Text segment
::::::::

[
https://issues.apache.org/jira/browse/TEZ-3230?page=com.atlassian.jira.plugin.system.issuetabpanels:comment-tabpanel&focusedCommentId=15308873#comment-15308873
]
Hitesh Shah edited comment on TEZ-3230 at 5/31/16 11:38 PM:
------------------------------------------------------------
Some comments on the patch:
CartesianProductFilter
- the API needs to be changed to more explicit instead of using a combination
object.
CartesianProductConfig
- private/final member vars?
- more docs
- Why is the same config object being used for both VM and EM?
- String filterClassName - shouldn’t this be an entity descriptor? How does a
user configure the filter to implement the correct filtering rules? At this
point, it seems like the class impl needs to be hardcoded for every
permutation?
- slowStartMinFraction/slowStartMaxFraction - can these be driven via vertex
specific configuration i.e. make them non-optional via the constructor?
- Preconditions.checkArgument should have more clear error messages if the
check fails.
- I think the private c’tor could be changed to accept a map of String to Int
for vertex name to partition count mapping and be made the public API.
- How does this API work for non-partitioned case where numTasks could be
determined at run-time? A user should not need to specify the numTasks for
non-partitioned case anyway. A separate c’tor is needed for that?
{code}
Preconditions.checkArgument(payload != null);
Preconditions.checkArgument(payload.getPayload() != null);
{code}
- above could be combined?
- class does not need “implements Serializable“ ?
CartesianProductCombination
- what is positionId?
- could you clarify what Integer[] combination and Integer[] factor are?
- how does this class work for 3 vertices?
{code}
public static CartesianProductCombination fromTaskId(int[] numPartitionOrTask,
int taskId) {
{code}
- why is this function needed?
CartesianProductVertexManager
- It would be better if the partitioned and non-partitioned impls were not
using the same base class as CartesianProductVertexManager especially
considering that CartesianProductVertexManager wraps the impl.
- any reason why initialize() calls another
initialize(CartesianProductConfig) instead of directly invoking vm.initialize()
- partitioned vs non-partitioned could be an explicit boolean in the config
instead of a numPartitions check. Additional check to verify all partition
counts > 0? Do all sources need to have the same no. of partitions?
{code}
@Override
public void onVertexManagerEventReceived(VertexManagerEvent vmEvent)
throws Exception {}
{code}
- I don’t think this should be a no-op
CartesianProductVertexManagerPartitioned
- more docs please.
{code}
try {
filter = ReflectionUtils.createClazzInstance(config.filterClassName);
}
catch (TezReflectionException e) {
throw new RuntimeException("Creating
filter failed", e);
}
{code}
- why not rethrow the same exception? A better error message would indicate
what filter class name failed to initialize. This could be done by a simple log
and then a rethrow.
- What happens if the config is misconfigured to have a vertex which does not
an inbound edge to this vertex? Will the DAG hang?

::::::::

Material supplied
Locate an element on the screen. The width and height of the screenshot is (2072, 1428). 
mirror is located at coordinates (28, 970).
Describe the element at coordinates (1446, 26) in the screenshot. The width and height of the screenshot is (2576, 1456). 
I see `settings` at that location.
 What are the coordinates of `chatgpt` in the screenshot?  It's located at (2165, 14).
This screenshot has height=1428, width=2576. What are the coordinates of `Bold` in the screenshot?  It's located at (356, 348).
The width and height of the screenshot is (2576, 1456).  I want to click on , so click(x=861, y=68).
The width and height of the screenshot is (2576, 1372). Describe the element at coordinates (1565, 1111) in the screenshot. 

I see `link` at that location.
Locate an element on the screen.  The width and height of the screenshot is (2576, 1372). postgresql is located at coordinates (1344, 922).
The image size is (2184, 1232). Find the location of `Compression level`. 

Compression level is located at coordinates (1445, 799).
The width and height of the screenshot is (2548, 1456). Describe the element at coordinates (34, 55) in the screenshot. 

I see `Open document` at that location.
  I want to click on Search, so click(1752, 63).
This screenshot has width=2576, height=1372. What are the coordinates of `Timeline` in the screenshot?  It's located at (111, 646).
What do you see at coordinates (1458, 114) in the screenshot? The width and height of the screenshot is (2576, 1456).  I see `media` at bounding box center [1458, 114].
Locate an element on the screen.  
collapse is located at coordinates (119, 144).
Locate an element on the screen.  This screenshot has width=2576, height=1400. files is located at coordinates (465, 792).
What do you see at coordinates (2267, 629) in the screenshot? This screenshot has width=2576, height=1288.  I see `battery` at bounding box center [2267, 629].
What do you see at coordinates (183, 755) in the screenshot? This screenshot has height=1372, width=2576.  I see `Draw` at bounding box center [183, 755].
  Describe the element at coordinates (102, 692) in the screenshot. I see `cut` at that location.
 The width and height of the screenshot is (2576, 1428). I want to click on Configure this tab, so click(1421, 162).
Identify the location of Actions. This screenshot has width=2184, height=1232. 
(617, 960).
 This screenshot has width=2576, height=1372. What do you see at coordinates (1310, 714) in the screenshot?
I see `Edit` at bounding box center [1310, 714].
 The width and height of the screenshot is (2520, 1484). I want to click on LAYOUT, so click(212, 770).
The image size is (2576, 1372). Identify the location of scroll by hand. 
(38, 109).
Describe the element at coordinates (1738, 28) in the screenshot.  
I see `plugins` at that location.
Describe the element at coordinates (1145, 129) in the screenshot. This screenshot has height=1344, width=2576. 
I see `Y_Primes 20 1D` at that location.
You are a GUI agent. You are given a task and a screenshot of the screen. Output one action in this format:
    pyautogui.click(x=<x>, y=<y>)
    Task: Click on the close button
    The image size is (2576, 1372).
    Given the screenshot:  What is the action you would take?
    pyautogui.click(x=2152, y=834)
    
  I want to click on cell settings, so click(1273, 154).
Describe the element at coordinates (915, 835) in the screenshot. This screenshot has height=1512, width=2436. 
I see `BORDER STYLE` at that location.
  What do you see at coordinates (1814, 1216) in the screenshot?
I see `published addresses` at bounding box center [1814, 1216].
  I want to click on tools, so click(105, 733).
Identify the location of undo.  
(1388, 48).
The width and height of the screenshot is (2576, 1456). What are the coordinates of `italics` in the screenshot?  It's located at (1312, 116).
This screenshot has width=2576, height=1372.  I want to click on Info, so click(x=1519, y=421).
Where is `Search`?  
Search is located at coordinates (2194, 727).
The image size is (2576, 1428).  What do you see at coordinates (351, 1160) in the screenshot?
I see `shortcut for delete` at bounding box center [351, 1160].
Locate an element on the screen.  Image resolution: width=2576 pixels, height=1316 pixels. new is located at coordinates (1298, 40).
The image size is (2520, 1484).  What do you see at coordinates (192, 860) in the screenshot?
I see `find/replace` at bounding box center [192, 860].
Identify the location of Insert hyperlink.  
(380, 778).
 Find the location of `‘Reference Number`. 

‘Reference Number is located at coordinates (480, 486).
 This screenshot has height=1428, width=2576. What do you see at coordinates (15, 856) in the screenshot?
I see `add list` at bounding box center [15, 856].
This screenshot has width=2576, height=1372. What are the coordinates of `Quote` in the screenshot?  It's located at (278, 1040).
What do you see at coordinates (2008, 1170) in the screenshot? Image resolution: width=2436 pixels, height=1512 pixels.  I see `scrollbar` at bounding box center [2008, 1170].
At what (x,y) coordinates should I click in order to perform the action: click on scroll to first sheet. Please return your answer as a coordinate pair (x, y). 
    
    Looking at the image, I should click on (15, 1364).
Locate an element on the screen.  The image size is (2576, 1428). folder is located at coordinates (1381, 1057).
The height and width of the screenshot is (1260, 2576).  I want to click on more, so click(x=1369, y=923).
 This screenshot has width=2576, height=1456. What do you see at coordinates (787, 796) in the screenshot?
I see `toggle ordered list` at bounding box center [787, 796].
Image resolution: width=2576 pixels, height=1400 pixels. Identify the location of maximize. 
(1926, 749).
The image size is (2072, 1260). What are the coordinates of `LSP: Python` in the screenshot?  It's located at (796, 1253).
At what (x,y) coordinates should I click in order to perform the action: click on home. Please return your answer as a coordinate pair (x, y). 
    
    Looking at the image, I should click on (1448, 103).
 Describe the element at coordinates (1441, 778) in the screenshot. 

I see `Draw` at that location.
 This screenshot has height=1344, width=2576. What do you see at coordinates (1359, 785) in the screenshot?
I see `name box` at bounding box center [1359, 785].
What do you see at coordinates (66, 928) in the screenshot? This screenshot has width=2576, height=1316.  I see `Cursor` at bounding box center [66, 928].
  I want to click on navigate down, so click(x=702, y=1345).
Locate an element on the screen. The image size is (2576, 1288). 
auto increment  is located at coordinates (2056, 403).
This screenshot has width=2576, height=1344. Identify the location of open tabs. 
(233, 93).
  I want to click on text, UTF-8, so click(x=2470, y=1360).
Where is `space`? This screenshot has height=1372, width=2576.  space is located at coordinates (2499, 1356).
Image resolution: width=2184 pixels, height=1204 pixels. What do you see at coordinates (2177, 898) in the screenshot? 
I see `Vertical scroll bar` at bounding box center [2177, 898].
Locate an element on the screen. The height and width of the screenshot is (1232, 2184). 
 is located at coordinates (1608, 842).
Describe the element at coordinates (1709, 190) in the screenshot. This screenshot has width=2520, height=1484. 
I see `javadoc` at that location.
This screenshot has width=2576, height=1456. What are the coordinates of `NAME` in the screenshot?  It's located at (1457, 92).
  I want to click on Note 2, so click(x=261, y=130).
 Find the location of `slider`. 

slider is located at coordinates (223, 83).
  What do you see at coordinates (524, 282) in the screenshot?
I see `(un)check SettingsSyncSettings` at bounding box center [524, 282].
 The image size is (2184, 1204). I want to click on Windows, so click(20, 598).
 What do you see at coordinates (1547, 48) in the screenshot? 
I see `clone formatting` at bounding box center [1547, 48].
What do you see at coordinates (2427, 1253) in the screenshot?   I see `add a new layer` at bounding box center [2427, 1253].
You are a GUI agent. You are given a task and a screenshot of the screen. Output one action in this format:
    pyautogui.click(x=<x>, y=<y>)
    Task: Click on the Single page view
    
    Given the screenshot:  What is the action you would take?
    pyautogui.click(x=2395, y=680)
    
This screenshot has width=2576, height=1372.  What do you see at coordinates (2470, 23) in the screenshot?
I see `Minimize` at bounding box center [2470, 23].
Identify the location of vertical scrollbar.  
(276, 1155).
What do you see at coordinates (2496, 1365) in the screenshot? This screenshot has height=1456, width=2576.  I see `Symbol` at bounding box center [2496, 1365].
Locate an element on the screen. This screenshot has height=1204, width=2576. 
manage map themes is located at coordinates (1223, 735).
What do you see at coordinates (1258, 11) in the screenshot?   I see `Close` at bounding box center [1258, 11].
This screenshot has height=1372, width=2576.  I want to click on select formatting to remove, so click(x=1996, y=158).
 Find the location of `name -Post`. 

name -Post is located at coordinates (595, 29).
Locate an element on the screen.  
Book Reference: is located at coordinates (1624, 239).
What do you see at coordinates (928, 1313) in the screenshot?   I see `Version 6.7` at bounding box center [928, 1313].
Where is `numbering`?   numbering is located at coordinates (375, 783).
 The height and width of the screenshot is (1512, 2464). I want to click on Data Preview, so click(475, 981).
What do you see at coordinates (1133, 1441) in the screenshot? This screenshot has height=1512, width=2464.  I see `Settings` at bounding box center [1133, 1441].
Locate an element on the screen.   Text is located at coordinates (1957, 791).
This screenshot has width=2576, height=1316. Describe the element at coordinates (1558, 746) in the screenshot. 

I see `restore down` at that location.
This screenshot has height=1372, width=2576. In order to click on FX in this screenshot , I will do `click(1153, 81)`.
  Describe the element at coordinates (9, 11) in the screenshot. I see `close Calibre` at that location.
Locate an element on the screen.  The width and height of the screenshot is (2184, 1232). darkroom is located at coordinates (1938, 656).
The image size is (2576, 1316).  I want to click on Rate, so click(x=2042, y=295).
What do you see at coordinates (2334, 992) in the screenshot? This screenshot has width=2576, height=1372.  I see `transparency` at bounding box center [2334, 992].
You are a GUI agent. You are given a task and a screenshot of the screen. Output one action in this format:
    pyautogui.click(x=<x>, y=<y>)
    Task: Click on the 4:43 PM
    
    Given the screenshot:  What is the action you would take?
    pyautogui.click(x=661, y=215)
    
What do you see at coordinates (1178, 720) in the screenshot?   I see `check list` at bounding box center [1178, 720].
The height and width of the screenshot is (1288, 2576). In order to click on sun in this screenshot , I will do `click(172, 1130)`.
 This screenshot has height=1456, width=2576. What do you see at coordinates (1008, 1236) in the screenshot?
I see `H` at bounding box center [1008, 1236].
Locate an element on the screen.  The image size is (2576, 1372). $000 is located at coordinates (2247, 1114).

::::::::

Tasks to perform
1. Which classes does the patch review comment give a heading of their own, on a line by itself?
2. Does the patch review comment agree with each statement below? Answer yes or no for each, and quote the words from the comment that decide it.
(a) The reviewer suggests that slowStartMinFraction and slowStartMaxFraction be made non-optional through the constructor.
(b) The reviewer is fine with onVertexManagerEventReceived doing nothing.
(c) The reviewer favors wrapping the reflection failure in a new RuntimeException.
3. Can you reproduce, word for word, everything in the patch review comment from "- could you" down to "wraps the impl."?

Solution list
1.
- CartesianProductFilter
- CartesianProductConfig
- CartesianProductCombination
- CartesianProductVertexManager
- CartesianProductVertexManagerPartitioned

2.
(a) Yes: "make them non-optional via the constructor?"
(b) No: "I don’t think this should be a no-op"
(c) No: "why not rethrow the same exception?"

3.
- could you clarify what Integer[] combination and Integer[] factor are?
- how does this class work for 3 vertices?
{code}
public static CartesianProductCombination fromTaskId(int[] numPartitionOrTask,
int taskId) {
{code}
- why is this function needed?
CartesianProductVertexManager
- It would be better if the partitioned and non-partitioned impls were not
using the same base class as CartesianProductVertexManager especially
considering that CartesianProductVertexManager wraps the impl.